While We're Waiting
Turning and turning in the widening gyre
The falcon cannot hear the falconer;
Things fall apart; the center cannot hold;
Mere anarchy is loosed upon the world,
The blood-dimmed tide is loosed, and everywhere
The ceremony of innocence is drowned;
The best lack all conviction, while the worst
Are full of passion and intensity.
-the first verse of "The Second Coming," by William Butler Yeats (1919)
There are days for this writer when only poetry will suffice. This week, these days of this week, only poetry calmed me. My parents and many others in what was once a European extended family witnessed Nazi terrorism in 1938. America was their refuge. I was relieved they were not alive on January 6th, another historic day of infamy.
The pundits have spoken, I have nothing to add, I will let this sorry event rest in my writer's brain and heart for now, though I am sure it will surface in my writing in the coming months. Today, I will go for a walk, study French, chat on What's App, prepare my syllabus, listen to opera, watch a documentary about the mayor of Ramallah and then set up a ZOOM conversation with friends. I will wait for a new administration to take hold, wait to be called for the vaccine. I will remain engaged and alert and hopeful while waiting.
And I have a dream. I have a dream that by my birthday—March 10—I will be gathering with friends at Main Course in New Paltz, my new hometown, to celebrate. That day will mark a year, almost to the day, that the pandemic lockdown began. We weren't wearing masks, but I did bring Lysol to disinfect the table. That seemed quaint at the time, a bit eccentric. My friends were bemused, but also grateful. I made no apologies for my weird precautions; I was frightened. Just days later we were told that masks and distancing were more important than cleaning surfaces.
We've learned a lot since then, some of us more quickly than others. I still get chills when friends and family tell me about their protocols, especially if they are much more lax than mine. Hanging out indoors, gathering, traveling to see family, chatting in the supermarket for too long, on and on it goes. And, by now, I really don't want to hear about what others have done, I only care about what I have done, and my immediate family has done—to stay healthy, to stay alive—and I still say, "say safe," at the end of every conversation with everyone I talk to, including my insurance broker, my students and my colleagues, the check-out woman at the supermarket and the mechanic who replaced the battery in my car.Life goes on, and though distanced, we are all in this together, we are connected, perhaps more than ever.
I remember my panic and bewilderment when Dr. Fauci said that all of us would know at least one person who had died or recovered from COVID, or that the one person might be us, or someone close to us. This was not a serendipitous prediction, it was an informed prediction. The scientists saw what was happening—clearly.

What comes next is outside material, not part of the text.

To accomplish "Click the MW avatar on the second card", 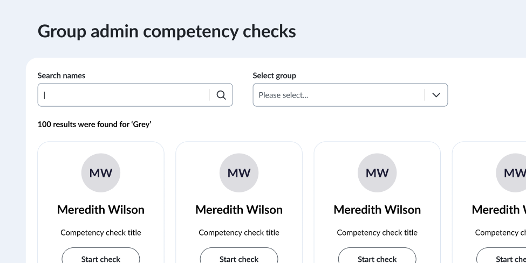I will [239, 173].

I'm hoping this is the last pandemic my husband and I will have to endure in our lifetime. But I am almost certain it won't be the last pandemic in my daughter's lifetime. She, her husband, and their smart circle of friends will know what to do when and if such a tragedy descends on Planet Earth again. They will have less fear, they will be more informed, they will remain steadfast, they will overcome.